╭──
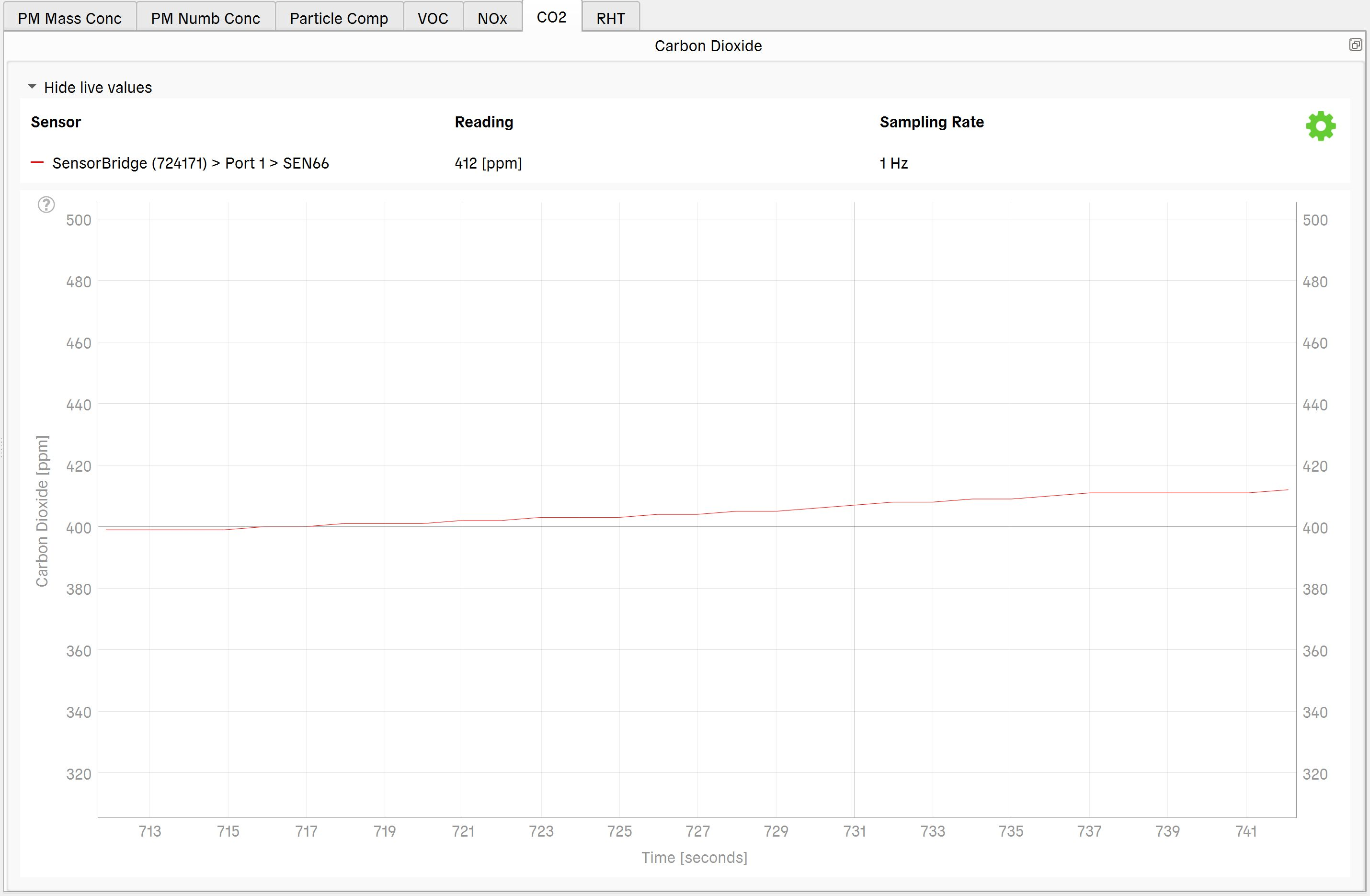
Task: Click the Carbon Dioxide panel title
Action: pyautogui.click(x=708, y=46)
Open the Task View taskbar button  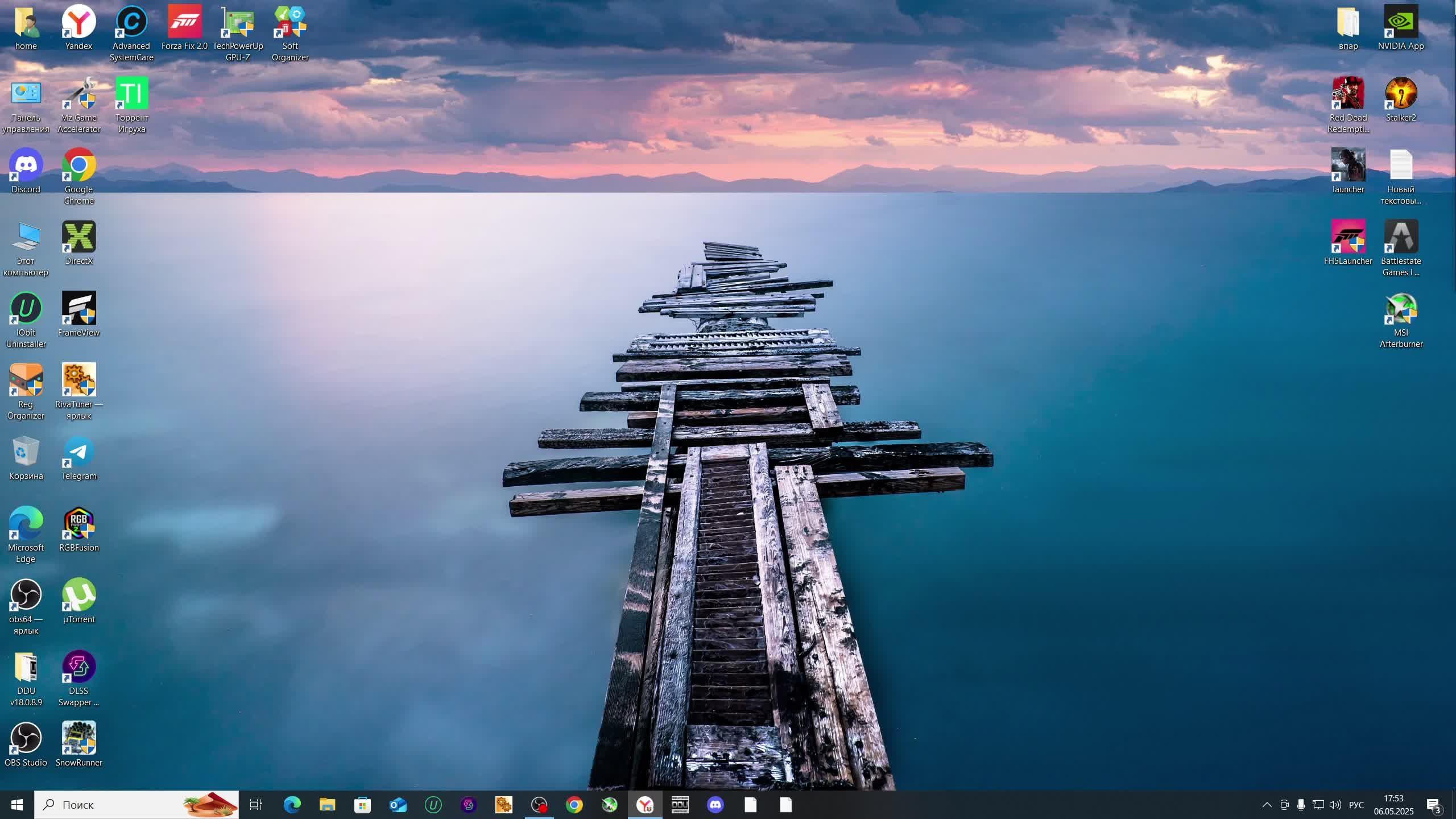256,805
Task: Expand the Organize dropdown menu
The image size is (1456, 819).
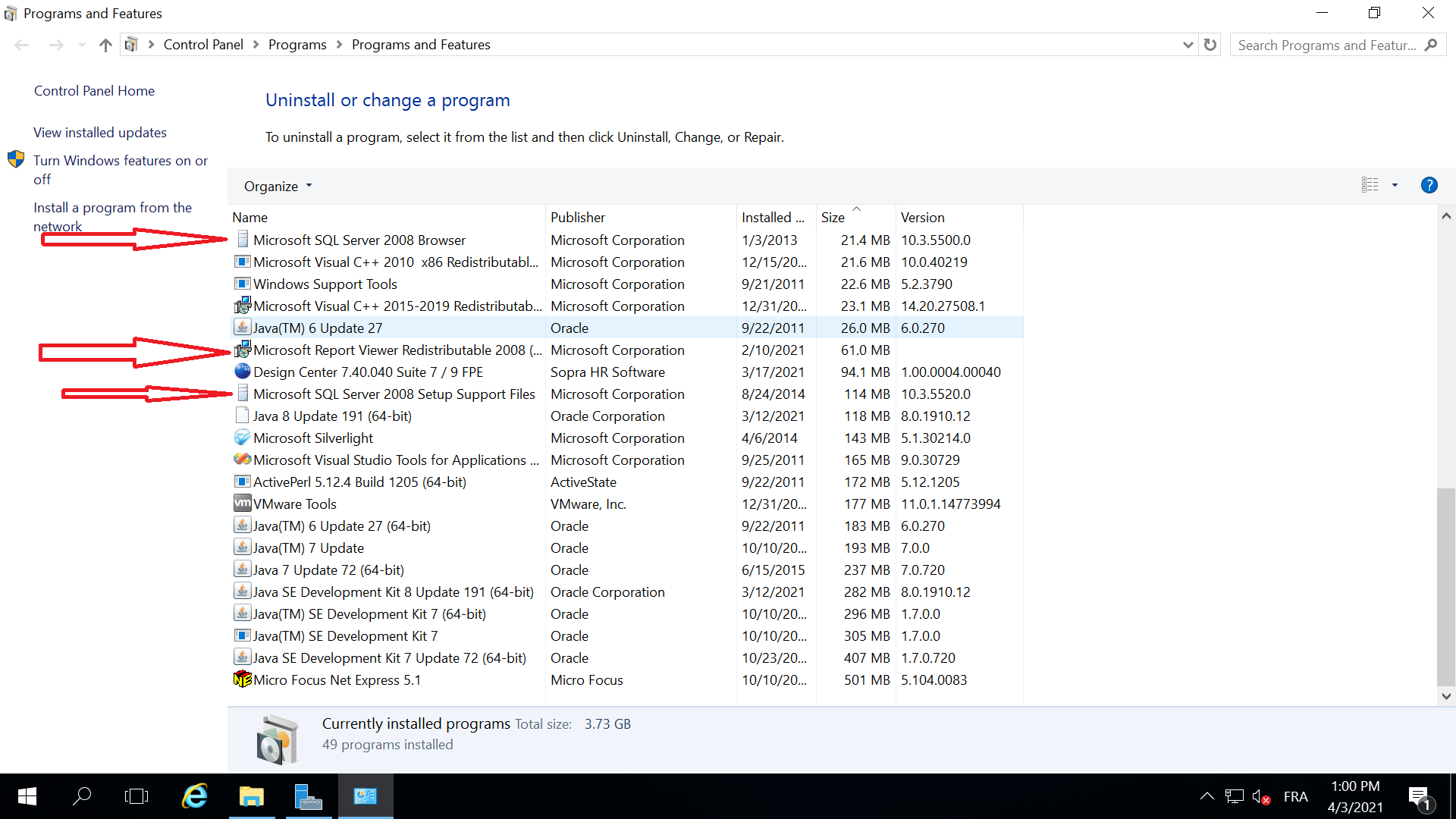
╰──
* **Action item**
Everything from the line that contains "Task: Expand the Organize dropdown menu" to the final line of the data is to be duplicated exactly, both ends included, except the pictures.

* **Solution for this task**
Task: Expand the Organize dropdown menu
The image size is (1456, 819).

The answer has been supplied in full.